Standing for: Graduate Student Board Member
- Amanda Kubic
- Name: Amanda Kubic
- Candidate Statement:
Amanda Kubic is a current PhD candidate in Comparative Literature at the University of Michigan, Ann Arbor. Amanda graduated from UNC Chapel Hill in 2016 with a BA in Comparative Literature and Classics and from Washington University in St. Louis in 2018 with an MA in Classics. Amanda also holds an MA in Greek from the University of Michigan and is pursuing a graduate certificate in Women's and Gender Studies. Amanda has taught courses in world literature, college writing, and elementary modern Greek. Her dissertation, "Animating Antiquity: Classical (Dis)embodiments by Modern Women," is a critical engagement with Greco-Roman antiquity and its reception; in this comparative project, Amanda analyzes modernist and postmodern works by women in poetry and dance, in English and modern Greek, demonstrating how they perform fragmented, choral, metamorphosing, and phantom aspects of the classical Greco-Roman corpus. As an MGSA graduate student representative, Amanda hopes to foster interdisciplinary conversation among graduate students interested in all aspects of the study of modern Greece, Cyprus, and the Greek diaspora. She aims to continue building a sense of community among MGSA scholars of all levels, with particular emphasis on increasing graduate student engagement in MGSA activities and forums.

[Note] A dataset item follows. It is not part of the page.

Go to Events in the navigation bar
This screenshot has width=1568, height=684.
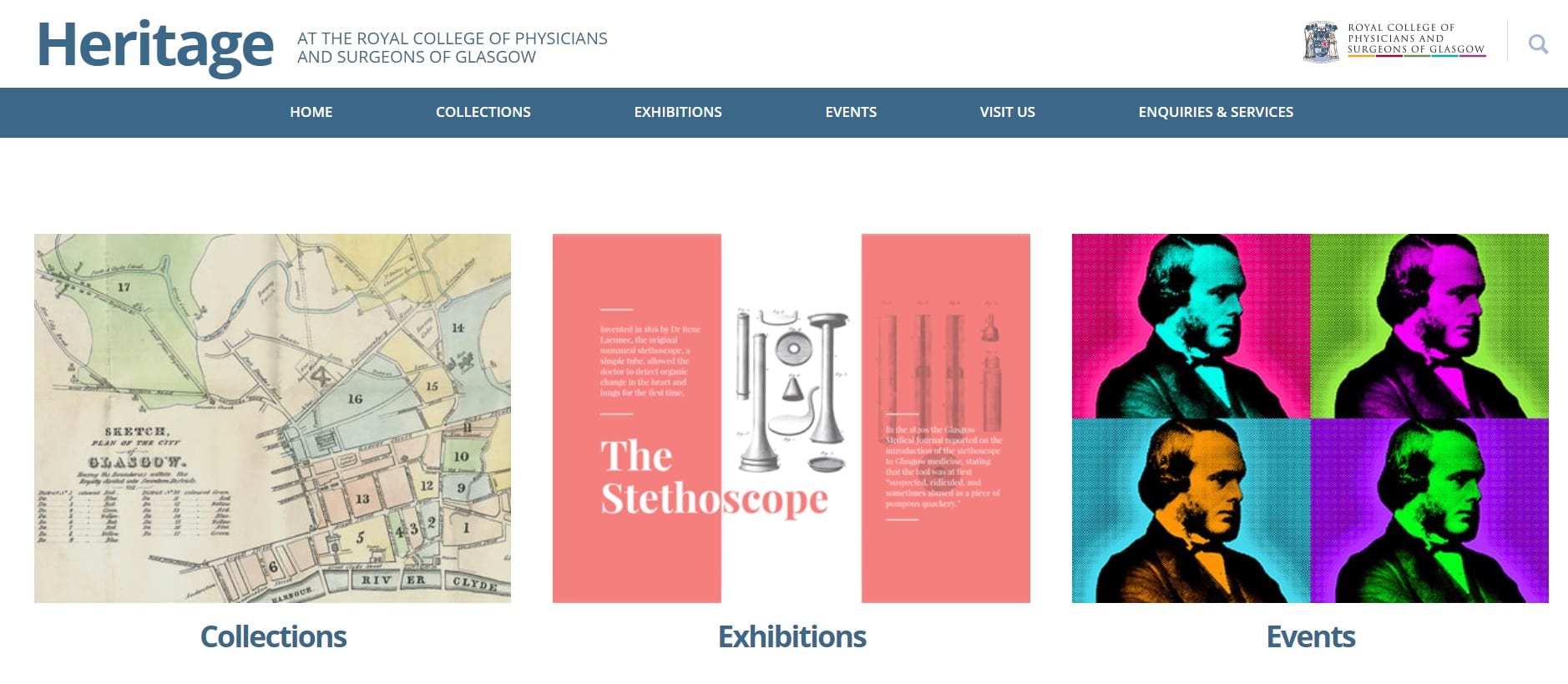851,112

- Angelo Nicholas Laskaris
- Name: Angelo Nicholas Laskaris
- Candidate Statement:
Angelo Nicholas Laskaris is a third year PhD student in History working under the supervision of Professor Athanasios Gekas at York University (Toronto, Canada). His current research investigates childhood memories and experiences of Greek Canadians during the 1940’s in Greece. He takes a multidisciplinary approach that encompasses the fields of oral history, migration, and transnational studies. He holds an MA in History from YorkU (2020) and a BA in History & Political Science from the University of Toronto (2019). He is the recipient of the Hellenic Heritage Foundation Graduate Fellowship in Modern Greek Studies. Beyond his academic work, Angelo is a Greek language instructor with the Peel District School Board and is an active volunteer with the Graduate Students Historical Association at YorkU serving in the past as secretary. Through these past and current experiences, Angelo aims to work closely with MGSA members and committees to achieve the goals of the organization as the Graduate Student Representative. Angelo plans to liaise with graduate students to inform and relay the activities of the organization and be an active voice at Executive Board meetings. Through such commitment, Angelo hopes to continue to bring forth fresh ideas and a positive impact that will benefit graduate students like himself and members of the organization as a whole. As a Graduate Student Representative for the MGSA, it will be a privilege to proactively advocate and support fellow peers, members, and neohellenists across North America.
- Grace Monk
- Name: Grace Monk
- Candidate Statement:
Grace Monk is a second-year graduate student in Comparative Literature at Princeton University. She is currently interested in Modern Greek literature and the way ideas are translated between Greece and Latin America in the 19th-20th centuries. At Princeton, she is an enthusiastic member of the Hellenic Studies community and can frequently be found at the Seeger Center or hosting the Greek language table. She was the secretary for the International Graduate Student Conference in Modern Greek Studies last year, and also helped run a Princeton undergraduate seminar in Cyprus over the summer. She became interested in Modern Greek studies as an undergraduate at Brown through work with Greek street artists, many of whom are still close friends and colleagues, and before graduate school, she worked at Anatolia College in Thessaloniki. Her best projects emerge from conversations among interested scholars, and she would enjoy the chance to work with the MGSA.